Carnegie Mellon University

CMU Voices: What we learned

Background on survey and analysis

The CMU VOICES study, conducted by the Office of Institutional Research and Analysis, was designed to help university leadership, including the President’s Task Force on Campus Climate, understand students’ experiences related to cultural diversity and inclusion of the campus environment, and to inform educational initiatives and plans for creating a campus environment that engages and supports students across all backgrounds and experiences.

The survey items are based on the Culturally Engaging Campus Environments (CECE) Model, developed by the National Institute for Transformation and Equity (NITE). NITE developed the model to move beyond generating data about problems and shift toward what campuses must do to cultivate more equitable and inclusive institutions.

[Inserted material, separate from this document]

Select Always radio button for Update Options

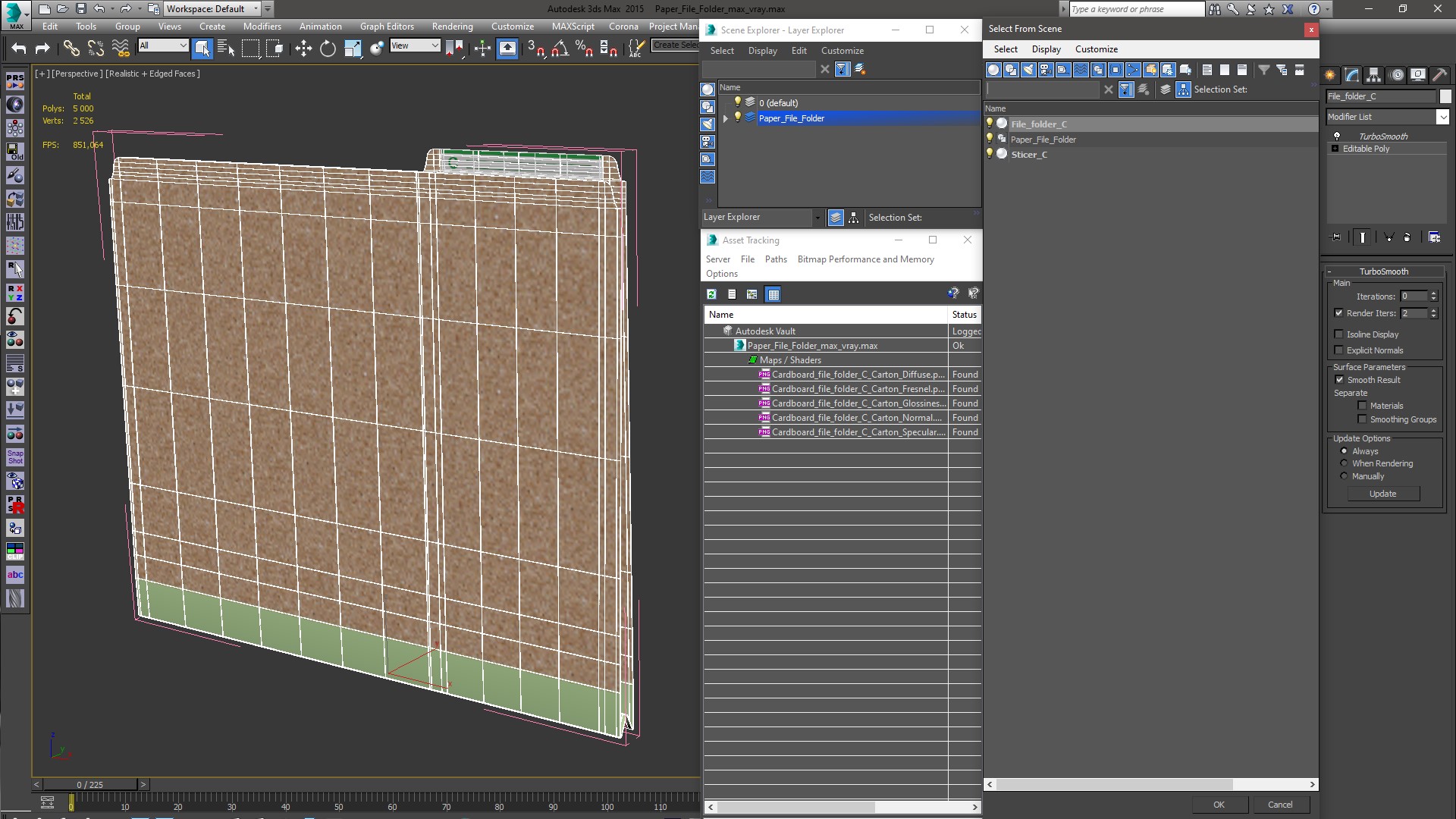(x=1344, y=450)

The CECE model points to dimensions that support student success and helps to identify specific areas for action toward increasing student access to culturally engaging campus.

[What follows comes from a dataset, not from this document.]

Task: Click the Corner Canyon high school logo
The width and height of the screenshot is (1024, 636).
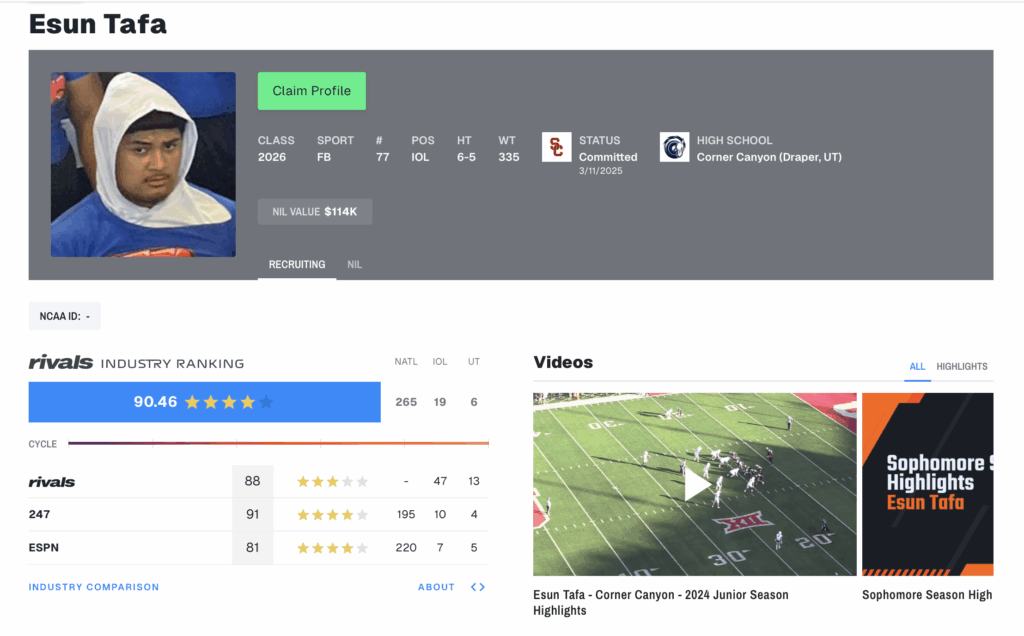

Analysis was organized by nine indicators across three themes: Cultural Responsiveness, Sense of Belonging, and Cultural Relevance.  To learn more about the indicators, download the report.

It is important to note: There was a low response rate to VOICES despite the extended timeframe of data collection.  The low response rate (22.9% overall) does not support quantitative analysis of the data; however, the data were rich enough to be analyzed for themes and actionable patterns across the populations. If these data had been gathered using interviews or focus groups, what follows could be considered a phenomenological approach. In other words, the text of students’ survey responses were used to describe their experiences of our climate in a non-numeric manner.

Key Findings

Cultural Responsiveness

Participants generally agree with items characterizing CMU as a place with opportunities to develop meaningful relationships with faculty and staff, to receive proactive and holistic support for well-being, and, on the whole, as being interested in students’ success. However, it is important to note:

  • Different from their peers, Hispanic undergraduate women were neutral across most responsiveness indicators; likewise, Black women were neutral in one indicator.
  • Masters student responses differ greatly from undergraduate and doctoral students. Masters students across cultural identities were neutral on the presence of proactive philosophies (communication, checking-in, connecting). Additionally, there were differences along gender lines and with Hispanic students related to the presence of holistic support (relationships with trusted support people and consideration of the whole self in advising). 
  • There was more uniform agreement across doctoral student responses though noteworthy reported differences for women, transgender, and non-binary students.

Sense of Belonging

In addition to culturally responsive and culturally relevant domains, the study examined students’ connection or belonging to CMU.

Participant response patterns for belonging tend to follow the patterns in the culturally relevant domain, though not always. 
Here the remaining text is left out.